Liquide ophtalmologique
Ala Octa : le mésusage médical en question
Le produit ophtalmologique suspecté d’avoir causé la cécité partielle d’une quinzaine de personnes est utilisé pour les cas graves de décollement de la rétine. Le mésusage médical n’est pas la seule piste.
Les accidents liés à l’utilisation de l’Ala Octa sont-ils imputables à un mésusage de la part des médecins, comme le suggère le fabricant ? La question se pose, alors qu’au moins 14 personnes (13 Espagnols et 1 Français) ont partiellement perdu la vue après une intervention chirurgicale nécessitant le recours à ce produit.
« Chirurgie de la dernière chance »
L’Ala Octa est un dispositif médical utilisé en chirurgie de la rétine pour les décollements multirécidivistes. « Pour les chirurgies de la dernière chance », précise Jean-Marc Ancel, chirurgien à la clinique ophtalmologique Lamartine (Paris).

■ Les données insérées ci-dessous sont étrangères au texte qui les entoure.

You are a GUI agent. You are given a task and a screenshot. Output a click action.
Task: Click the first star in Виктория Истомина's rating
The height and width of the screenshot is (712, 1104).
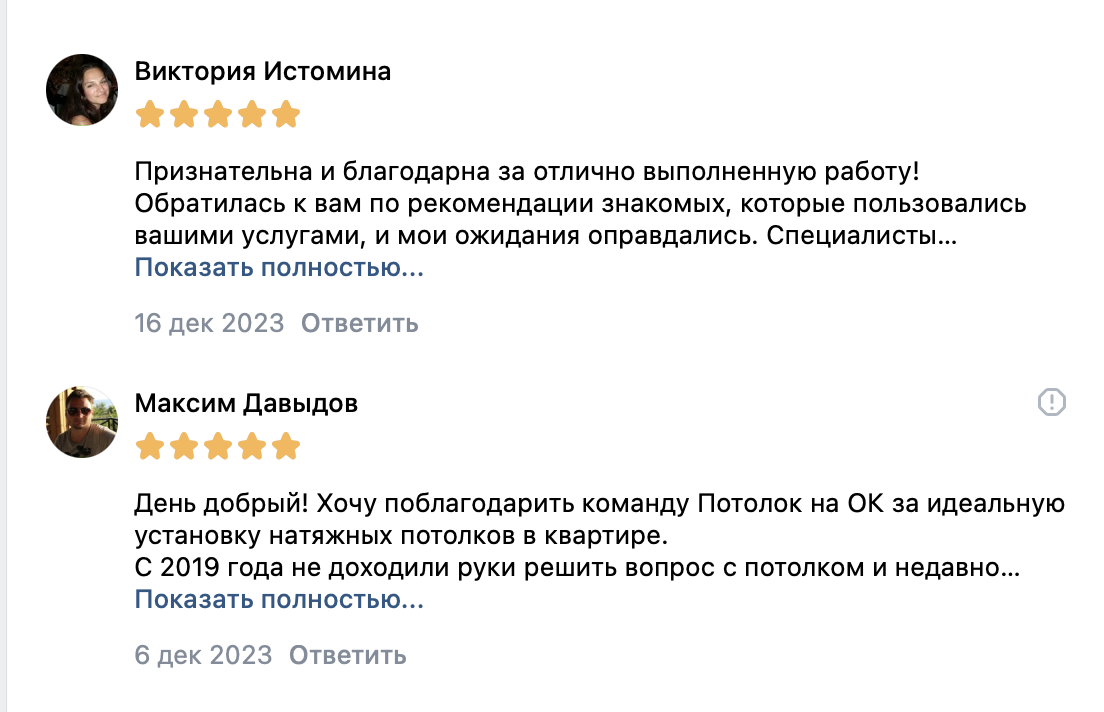[x=150, y=115]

Les praticiens injectent dans le globe oculaire ce liquide très dense, composé de perfluorooctane, afin de décoller les parois de la rétine devenue épaisse du fait de la pathologie, et ainsi faciliter sa réouverture. « Il s’agit d’un produit dont la forte toxicité est très bien renseignée », explique Jean-Marc Ancel.
En effet, à la fin de l’intervention chirurgicale, les médecins sont tenus d’enlever le liquide de la rétine, qui n’a pas vocation à y rester. Selon le fabricant allemand d'Ala Octa, Alamedics Gmbh, un mésusage médical pourrait être à l’origine de la cécité partielle observée chez les patients. Le fabricant évoque ainsi un cas où « le produit a été laissé dans l’œil pendant une semaine au lieu d’être immédiatement retiré après l’opération ».
Possible infiltration par les trous de la rétine
Pourtant, cet oubli malheureux n’apparaît pas comme la seule explication. « L’Ala Octa est utilisé pour des cas graves, dont le degré de sévérité implique parfois de devoir faire des trous dans la rétine, poursuit Jean-Marc Ancel. Il est fort possible que du liquide se soit infiltré par ces orifices ».
Faut-il pour autant ne plus utiliser le produit ? Selon les éléments fournis par les spécialistes, la balance entre les risques et les bénéfices pencherait encore en faveur de son usage, par ailleurs très limité.
De fait, on estime à 10 000 le nombre de décollements de rétine chaque année en France, dont 5 à 10 % de récidives. « L’Ala Octa est utilisé dans environ 1 % des cas, soit 100 patients par an », calcule Jean-Marc Ancel. Selon l’ANSM, sur les 75 unités vendues et mises en cause en France, seules 10 ont été utilisées. Par ailleurs, ce produit s’adresse à « des cas presque désespérés qui, s’ils ne sont pas opérés, perdront fatalement la vue », rappelle le Dr Ancel.